2011 Honda CR-Z EX manual

Honda's CR-Z is a pretty cool little hybrid. There's a bit of sportiness that comes through the steering wheel and shifter as you putter along in city traffic or other roads that don't require much more than 45 mph to be enjoyable. What amazes me the most about the CR-Z is how little it reminds me of the Fit and the Insight, two Hondas I haven't really enjoyed.

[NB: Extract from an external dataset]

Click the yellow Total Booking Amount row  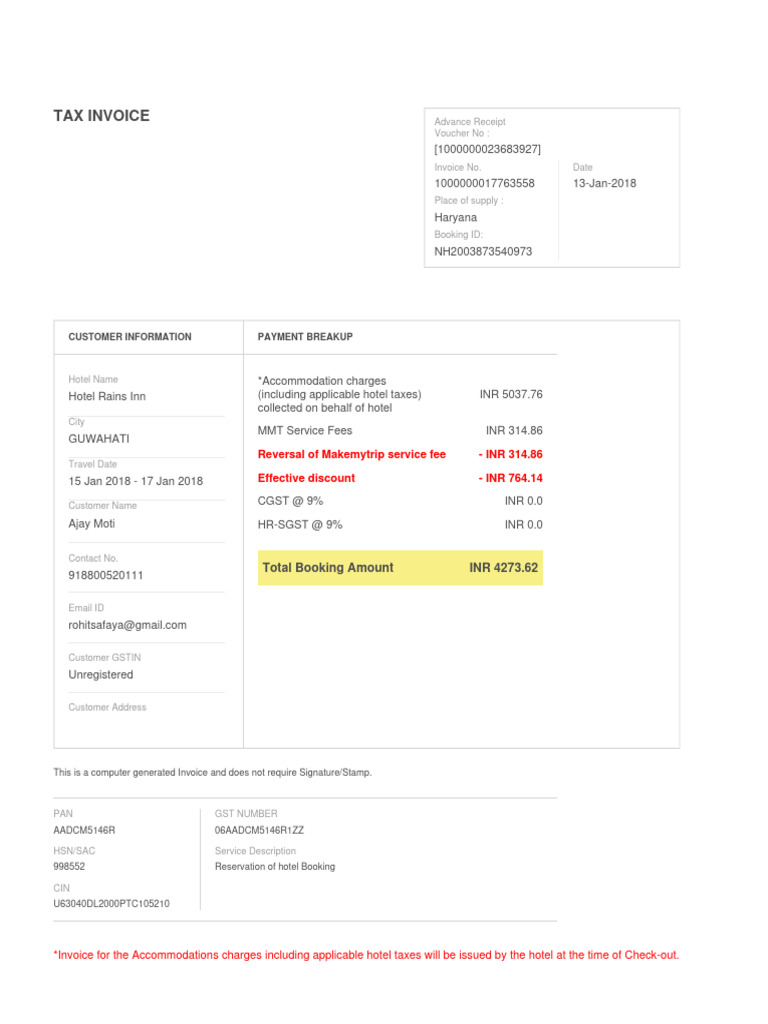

The standard six-speed manual transmission does a lot to involve the driver. With most hybrids, you mash the gas, listen to a small engine rev up near redline, and wait until the vehicle hits cruising speed. The CR-Z allows drivers to race up to redline, quickly shift, and repeat the exercise. It isn't as fun as a Civic Si would be, but it beats the snot out of an Insight.

For an urban dweller without kids, it would be tough to beat the CR-Z as a fun-to-drive gas sipper. The incredibly small footprint of the car offsets the lazy acceleration, and the starting price of $21,500 is very reasonable. I don't think the CR-Z would be a good choice for those with long highway commutes, but if you're only on the highway occasionally it works well.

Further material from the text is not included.